Opinions — Thursday, March 19, 2026

2 opinions in the patent, trademark, design patent, and trade dress categories. Rule 36 affirmances and non-IP dispositions excluded.

Utility PatentNonprecedential2026-123

In re Volkswagen Group of America

Panel: Dyk, Reyna, Hughes

The Federal Circuit denied Volkswagen Group of America, Inc.'s petition for mandamus seeking to vacate the Acting Director's discretionary denial of inter partes review of a Longhorn Automotive Group LLC patent. Volkswagen argued that Congress violated the nondelegation doctrine by granting the Director unbounded discretion to deny institution of IPR proceedings, a constitutional challenge that would normally permit review despite § 314(d)'s bar on appeals of institution decisions.

The court held that the Director's discretion to deny institution constitutes executive rather than legislative power, analogizing it to prosecutorial discretion under Heckler v. Chaney. Distinguishing the Fifth Circuit's decision in Jarkesy v. SEC, which found an unconstitutional delegation where the SEC chose which defendants received jury trials, the court emphasized that the Director merely decides whether the USPTO will conduct post-grant review—a "second look" at an earlier administrative patent grant—rather than determining what procedures apply. The court further noted that non-institution decisions have no legal effect on underlying patent rights, leaving the challenger's obligations unchanged and reinforcing the executive nature of the Director's choice whether to initiate agency proceedings.

Utility PatentPrecedentialAffirmed2024-1285

Apple Inc. v. ITC

Panel: Lourie, Reyna, Stark

The Federal Circuit affirmed the International Trade Commission's determination that Apple violated Section 337 of the Tariff Act by importing Apple Watch models with blood oxygen sensing functionality that infringed U.S. Patent Nos. 10,912,502 and 10,945,648, owned by Masimo Corporation and Cercacor Laboratories, Inc. The court upheld the Commission's limited exclusion order barring importation of the infringing watches. Apple challenged both prongs of the domestic industry requirement under 19 U.S.C. § 1337(a)(2), arguing that Masimo failed to identify an actual article practicing the asserted claims at the time of filing and that the Commission relied on a "hypothetical" device. The court rejected Apple's contention that the Commission must identify the exact article specified in the complaint to satisfy the technical prong, holding instead that the regulation at 19 C.F.R. § 210.12(a)(9)(ix) requires only identification of "a representative involved domestic article" in the complaint, with the actual articles determined through the evidentiary record. The Commission found that multiple Masimo prototype devices—including the RevA, RevD, and RevE sensors—practiced the asserted claims and existed at the complaint filing date based on testimony regarding pre-filing oxygen saturation testing.

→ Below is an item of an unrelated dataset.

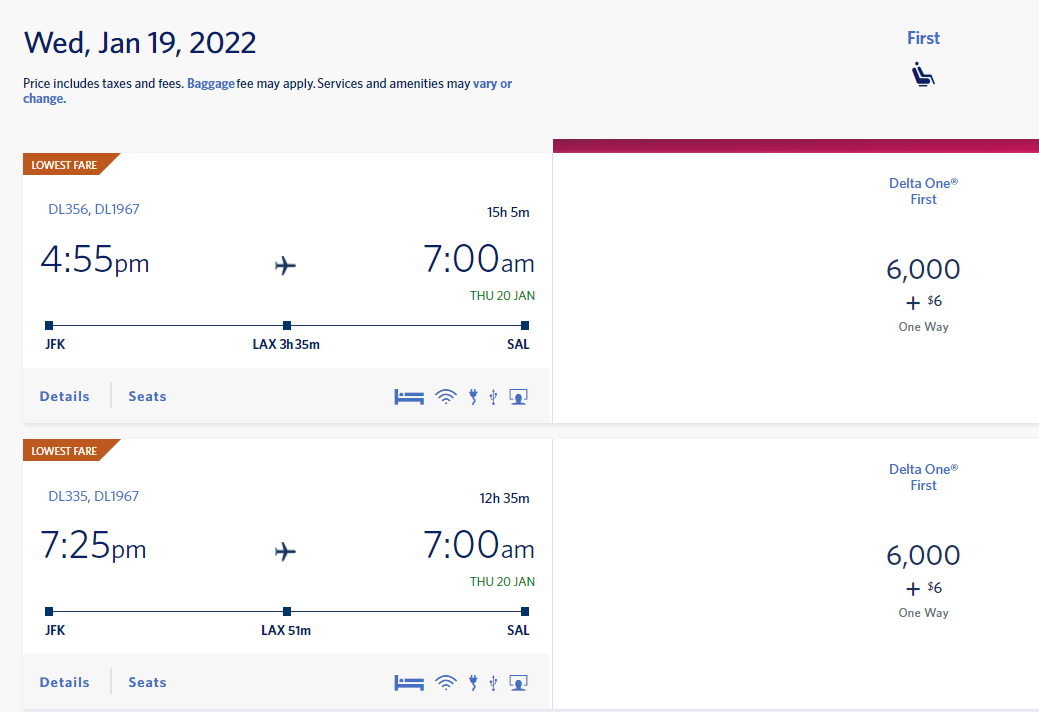Screen dimensions: 1039x712
Task: Click the personal video screen icon, first flight
Action: [518, 397]
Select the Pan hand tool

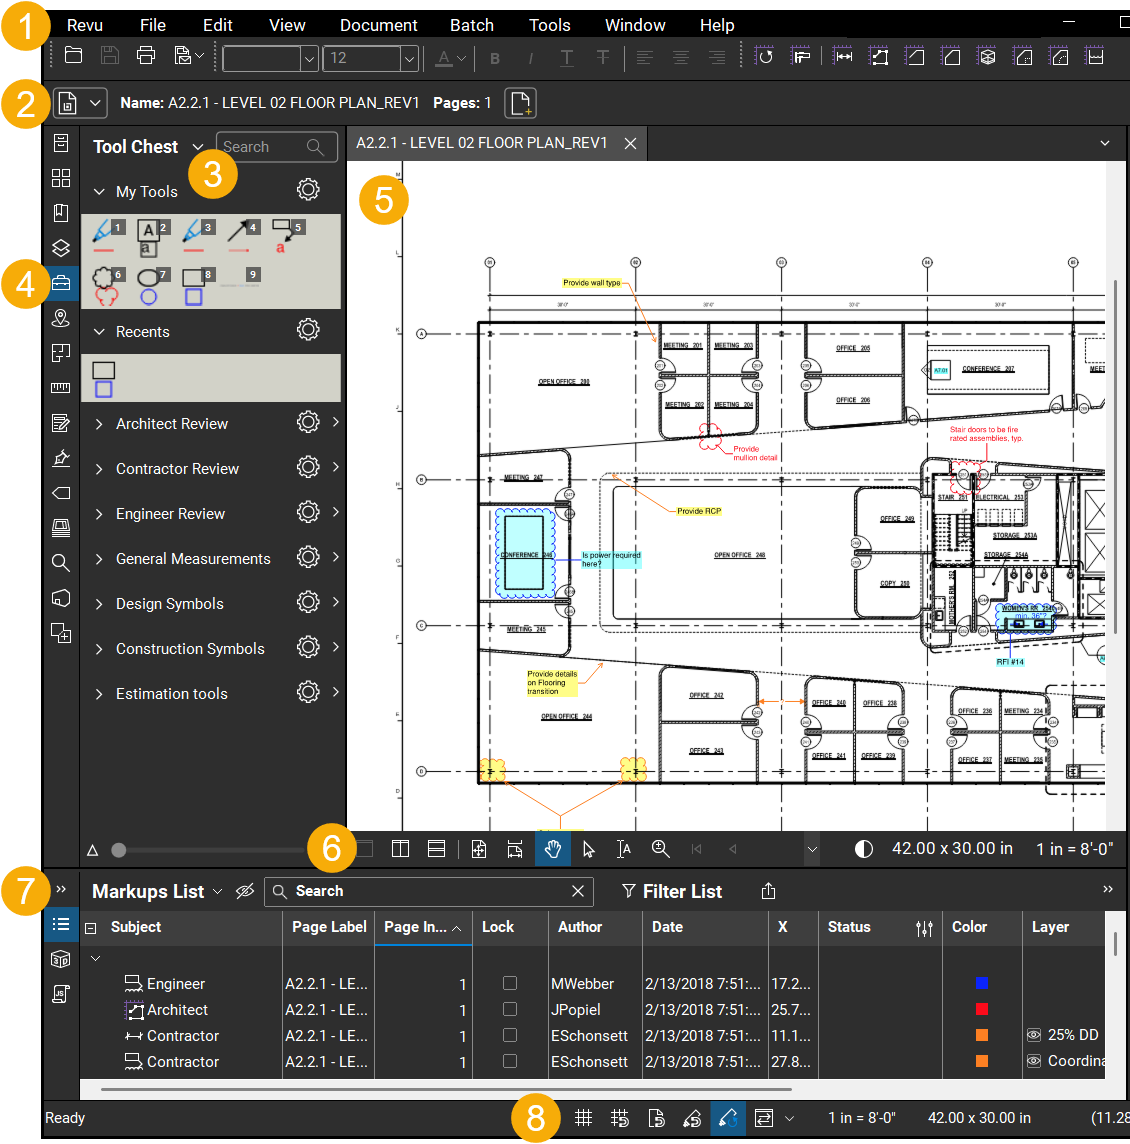[552, 849]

The decision clarifies that complainants in Section 337 investigations need not rigidly adhere to the precise domestic industry article identified in their complaint, provided substantial evidence supports that physical articles practicing the asserted claims existed at filing. This holding gives complainants flexibility during ITC investigations to develop their domestic industry showing through discovery and hearing testimony, rather than requiring complete specification at the pleading stage. The court's interpretation of 19 C.F.R. § 210.12(a)(9)(ix) as requiring only a "representative" article in the complaint, with the final determination based on the evidentiary record developed under APA procedures, resolves tension between early case pleading requirements and the realities of proving technical prong satisfaction through iterative product development. For respondents, the decision underscores the difficulty of defeating domestic industry claims based on specification deficiencies in the complaint alone, shifting the battleground to factual disputes about what physical articles actually existed and functioned at the critical date.